[Records drawn from a dataset]
..........

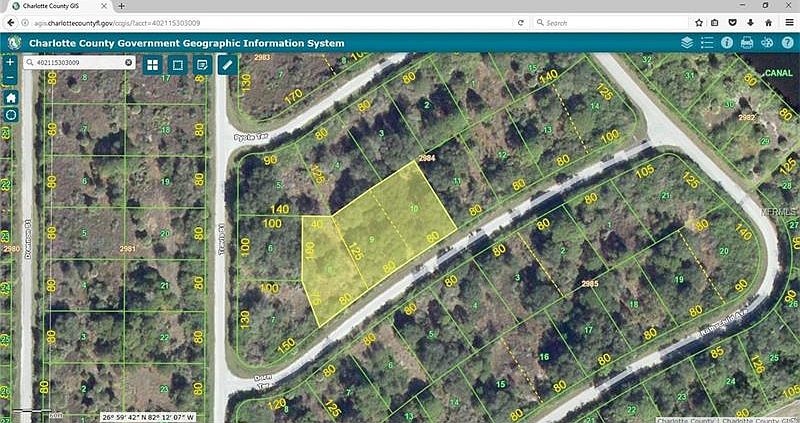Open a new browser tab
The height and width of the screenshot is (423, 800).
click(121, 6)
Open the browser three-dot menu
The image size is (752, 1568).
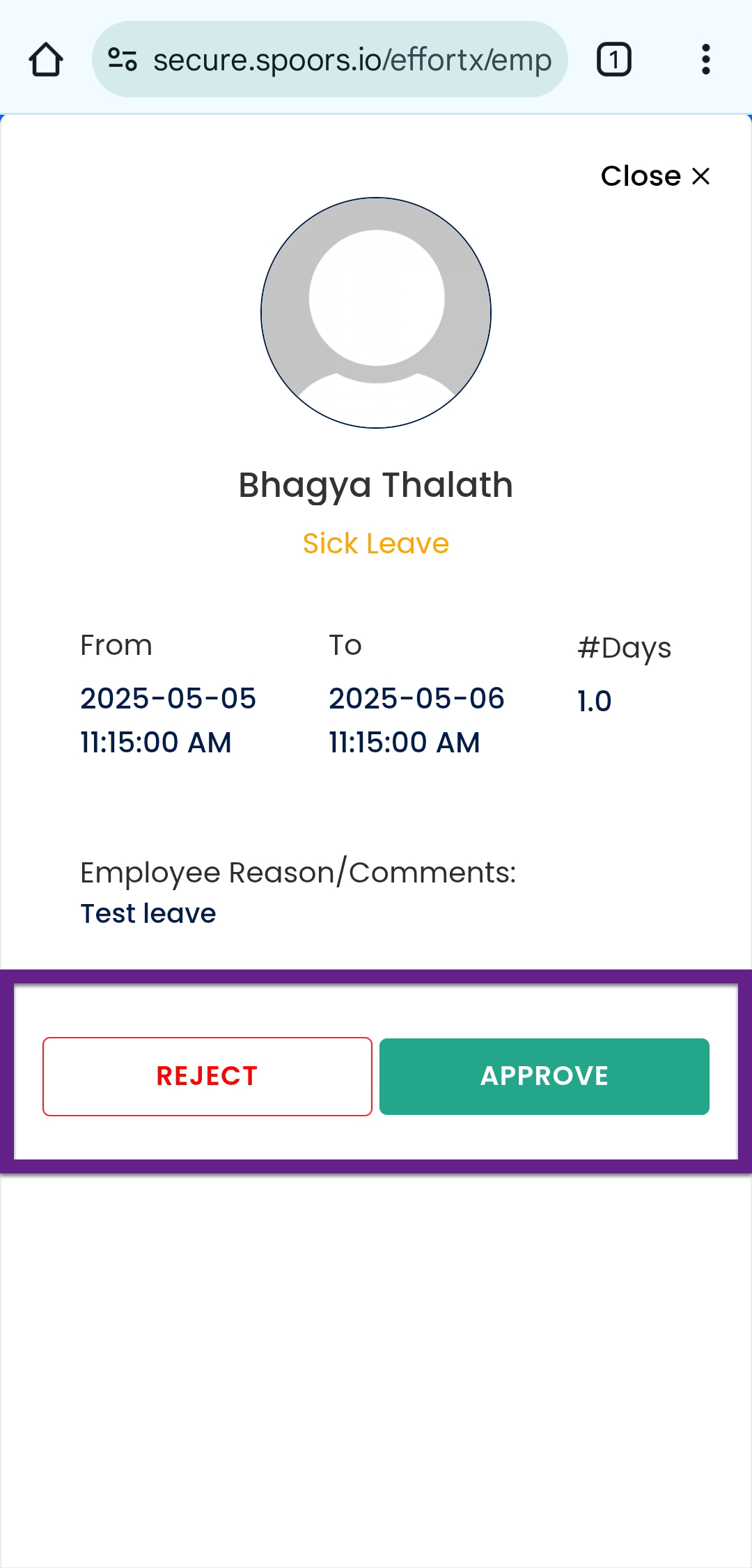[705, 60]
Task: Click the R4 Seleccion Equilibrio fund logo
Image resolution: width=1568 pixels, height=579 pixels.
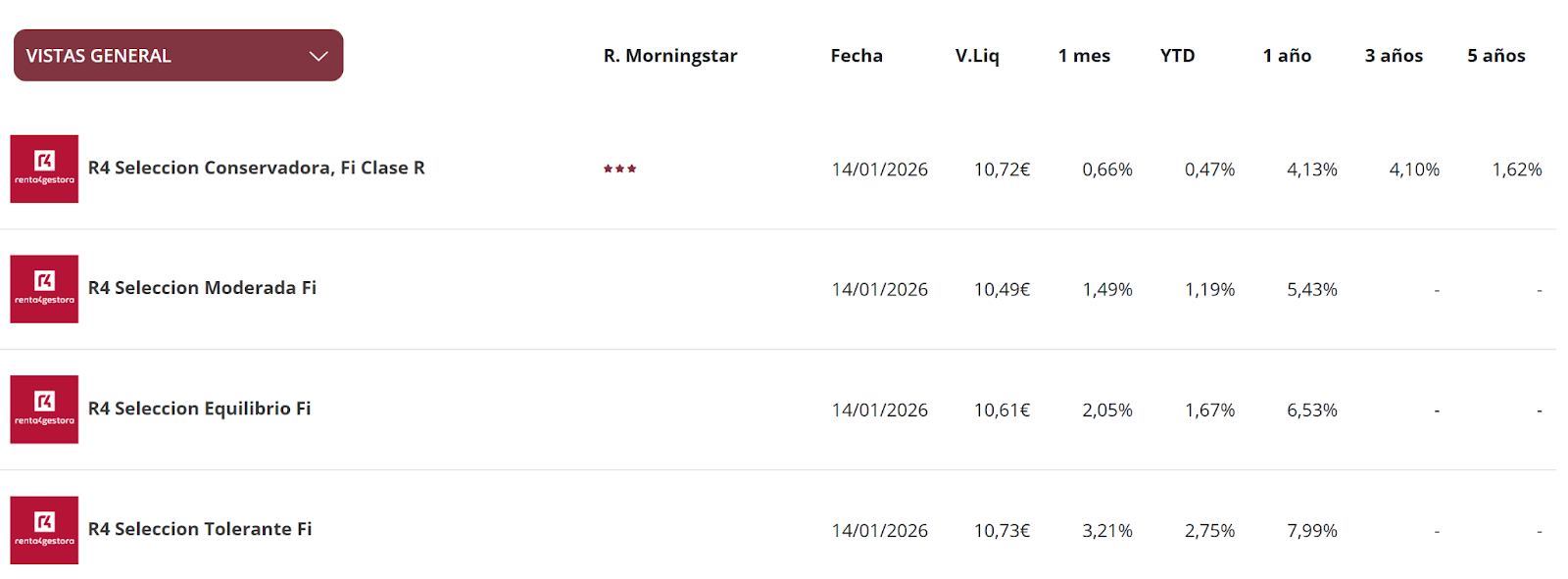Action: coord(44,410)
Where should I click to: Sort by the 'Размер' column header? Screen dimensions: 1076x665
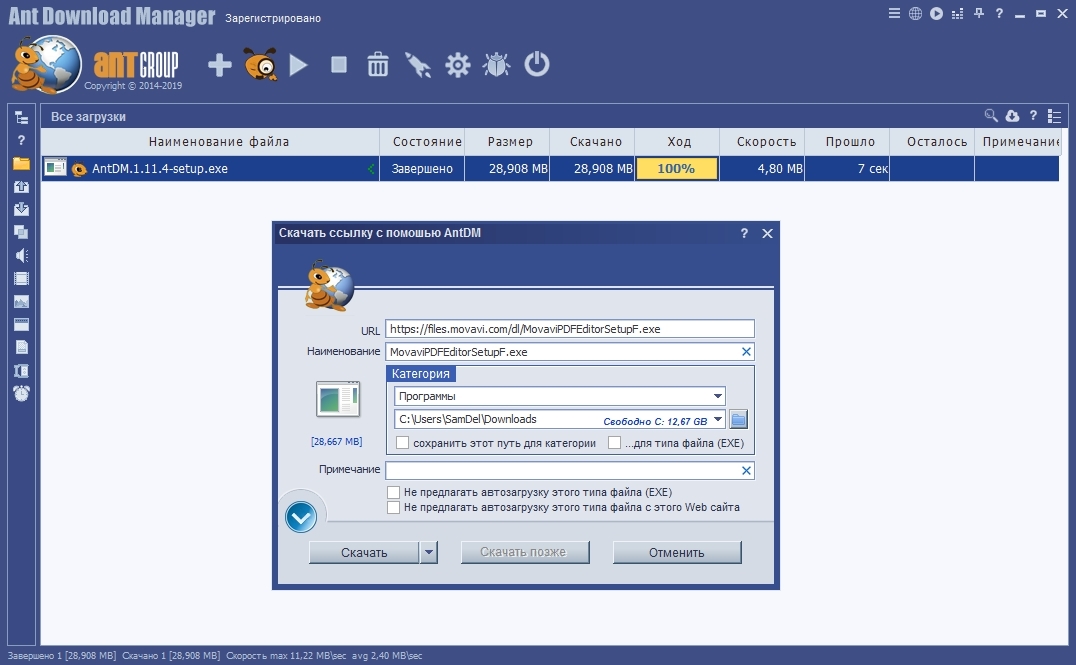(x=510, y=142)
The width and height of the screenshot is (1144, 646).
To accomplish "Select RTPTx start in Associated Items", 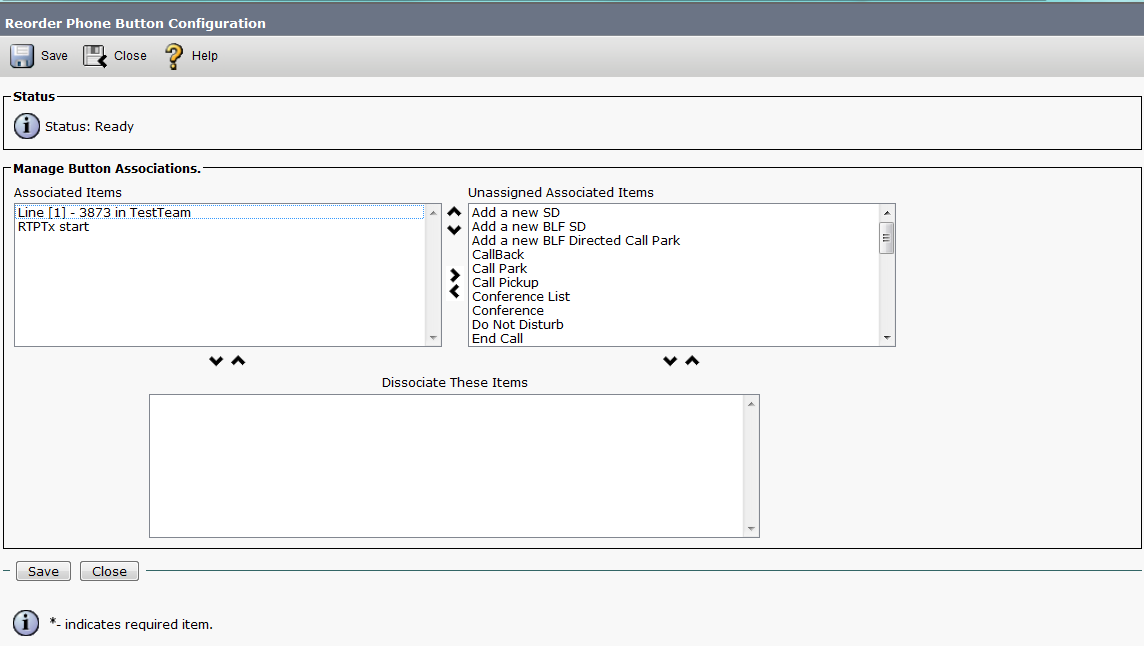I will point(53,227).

..........

● **PROBLEM TO WORK ON**
Between and including the line with "Task: Click the" and the line with "The width and", repeat every line exactly as it appears above, with pictures left out.

● **RESPONSE TO THE TASK**
Task: Click the R4 Seleccion Equilibrio fund logo
Image resolution: width=1568 pixels, height=579 pixels.
Action: coord(44,410)
Where should I click to: Sort by the 'Размер' column header? Screen dimensions: 1076x665
(x=510, y=142)
The width and height of the screenshot is (1144, 646).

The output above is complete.